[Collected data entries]

┄┄┄┄┄┄┄┄┄┄┄┄┄┄┄┄┄┄┄┄

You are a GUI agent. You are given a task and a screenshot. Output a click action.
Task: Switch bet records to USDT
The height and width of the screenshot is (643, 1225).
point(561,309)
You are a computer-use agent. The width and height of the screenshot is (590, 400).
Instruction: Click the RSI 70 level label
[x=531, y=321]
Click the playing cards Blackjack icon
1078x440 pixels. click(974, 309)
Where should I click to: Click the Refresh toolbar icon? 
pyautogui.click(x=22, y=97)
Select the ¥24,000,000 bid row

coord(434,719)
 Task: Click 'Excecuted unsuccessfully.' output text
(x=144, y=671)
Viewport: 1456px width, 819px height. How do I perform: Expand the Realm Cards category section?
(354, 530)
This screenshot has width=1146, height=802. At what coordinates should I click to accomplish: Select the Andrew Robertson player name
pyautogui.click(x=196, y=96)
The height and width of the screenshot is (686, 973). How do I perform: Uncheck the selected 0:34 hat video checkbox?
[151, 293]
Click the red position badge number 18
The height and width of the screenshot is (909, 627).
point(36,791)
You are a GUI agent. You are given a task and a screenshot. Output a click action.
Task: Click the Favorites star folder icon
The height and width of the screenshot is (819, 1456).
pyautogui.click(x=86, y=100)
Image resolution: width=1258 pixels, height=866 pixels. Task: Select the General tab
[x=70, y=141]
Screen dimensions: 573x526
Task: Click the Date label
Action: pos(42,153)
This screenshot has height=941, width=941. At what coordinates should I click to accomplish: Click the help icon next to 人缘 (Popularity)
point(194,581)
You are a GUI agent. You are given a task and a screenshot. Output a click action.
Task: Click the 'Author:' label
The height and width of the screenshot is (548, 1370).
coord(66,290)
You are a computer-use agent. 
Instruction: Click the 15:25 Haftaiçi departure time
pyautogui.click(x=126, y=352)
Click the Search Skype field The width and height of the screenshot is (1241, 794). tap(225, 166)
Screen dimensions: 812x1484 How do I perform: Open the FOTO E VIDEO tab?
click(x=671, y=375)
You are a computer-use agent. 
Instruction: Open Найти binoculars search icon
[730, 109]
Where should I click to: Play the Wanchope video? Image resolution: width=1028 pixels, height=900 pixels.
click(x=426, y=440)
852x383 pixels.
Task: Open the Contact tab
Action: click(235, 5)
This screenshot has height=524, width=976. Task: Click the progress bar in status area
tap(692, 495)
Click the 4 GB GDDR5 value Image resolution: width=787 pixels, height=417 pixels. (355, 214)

┄┄┄┄┄┄┄┄┄┄┄┄┄┄┄┄┄┄┄┄

Copy every line of the data above, beginning with the first and ending with the line that contains "Click the Search", and give nothing more.

OUTPUT FOR THIS TASK ->
You are a GUI agent. You are given a task and a screenshot. Output a click action.
Task: Switch bet records to USDT
The height and width of the screenshot is (643, 1225).
point(561,309)
You are a computer-use agent. The width and height of the screenshot is (590, 400).
Instruction: Click the RSI 70 level label
[x=531, y=321]
Click the playing cards Blackjack icon
1078x440 pixels. click(974, 309)
Where should I click to: Click the Refresh toolbar icon? 
pyautogui.click(x=22, y=97)
Select the ¥24,000,000 bid row

coord(434,719)
 Task: Click 'Excecuted unsuccessfully.' output text
(x=144, y=671)
Viewport: 1456px width, 819px height. How do I perform: Expand the Realm Cards category section?
(354, 530)
This screenshot has width=1146, height=802. At what coordinates should I click to accomplish: Select the Andrew Robertson player name
pyautogui.click(x=196, y=96)
The height and width of the screenshot is (686, 973). How do I perform: Uncheck the selected 0:34 hat video checkbox?
[151, 293]
Click the red position badge number 18
The height and width of the screenshot is (909, 627).
point(36,791)
You are a GUI agent. You are given a task and a screenshot. Output a click action.
Task: Click the Favorites star folder icon
The height and width of the screenshot is (819, 1456).
pyautogui.click(x=86, y=100)
Image resolution: width=1258 pixels, height=866 pixels. Task: Select the General tab
[x=70, y=141]
Screen dimensions: 573x526
Task: Click the Date label
Action: pos(42,153)
This screenshot has height=941, width=941. At what coordinates should I click to accomplish: Click the help icon next to 人缘 (Popularity)
point(194,581)
You are a GUI agent. You are given a task and a screenshot. Output a click action.
Task: Click the 'Author:' label
The height and width of the screenshot is (548, 1370).
coord(66,290)
You are a computer-use agent. 
Instruction: Click the 15:25 Haftaiçi departure time
pyautogui.click(x=126, y=352)
Click the Search Skype field The width and height of the screenshot is (1241, 794). tap(225, 166)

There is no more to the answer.